Much of our parenting Hope has been trial and error. I can’t even remember how many different sleeping arrangements we’ve tried in the last six months. My midwife, on a visit a few days after Kyrie was born, suggested we try a Tryptophan supplement for Hope to help her sleep. Sure enough, she has slept through the night three times this week! A first as far as we can remember. Typically she either doesn’t go to sleep for hours or wakes up around 2 or 3 am. Having her sleep better is a blessing for all of us and I really pray that it continues.
We are also giving her more intentional sensory/play times, as well as intentional resting times during the day. Our routine really revolves around her schedule now, as the other kids’ activities are much more flexible.
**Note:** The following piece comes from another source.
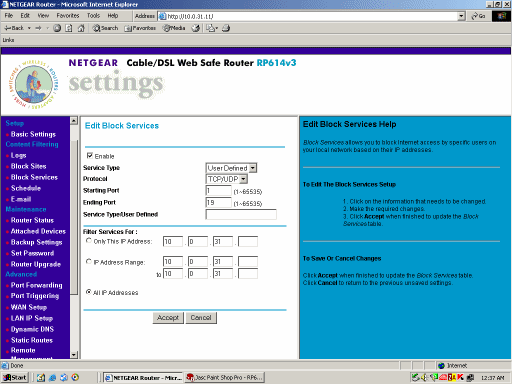The width and height of the screenshot is (512, 384).
Task: Click the Back arrow in browser toolbar
Action: [x=14, y=28]
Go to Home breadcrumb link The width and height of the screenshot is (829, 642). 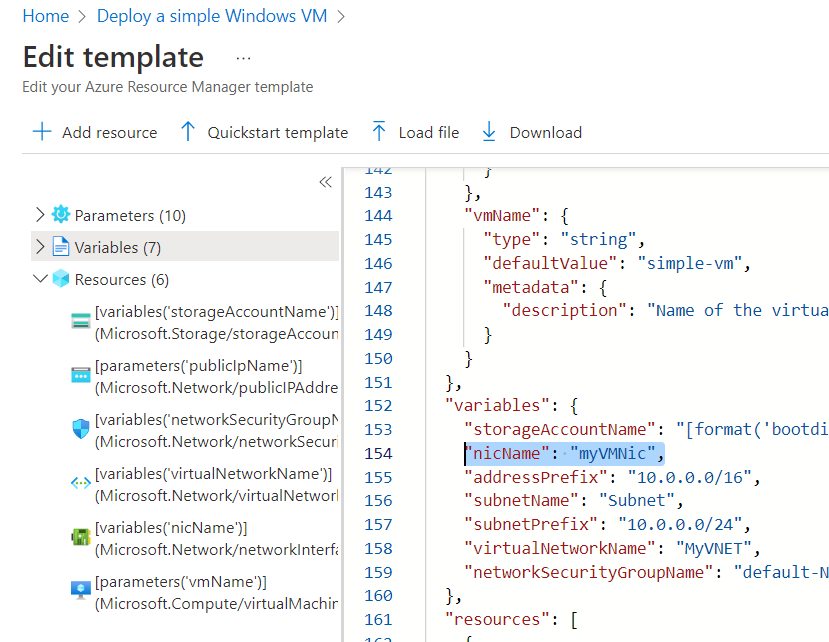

It’s too early to say how much it’s helped her improve, but it certainly has made our family’s dynamic more peaceful and that is absolutely worth it.
And finally… drum roll please…
Hope has words!! She started talking! Seriously!!!
Mima spent several days with us that first week postpartum and started a new game with her. To everyone’s surprise, she loved the game (she is usually motivated by nothing but stimming) and she was so eager to play that Mima got her to attempt the word “ball” whenever she handed the little ball over to her. The more they played the more her word sounded like ball, and now she will do it consistently when asked! Crazy! Then yesterday at lunch I was able to get her to say “oooo” for food. She tried adding the f sound to the beginning, but we’re not quite there yet.
She actually has sounds that she uses that have meanings attached! I can’t emphasize how huge this is for her. Our ten year old girl is learning how to talk!!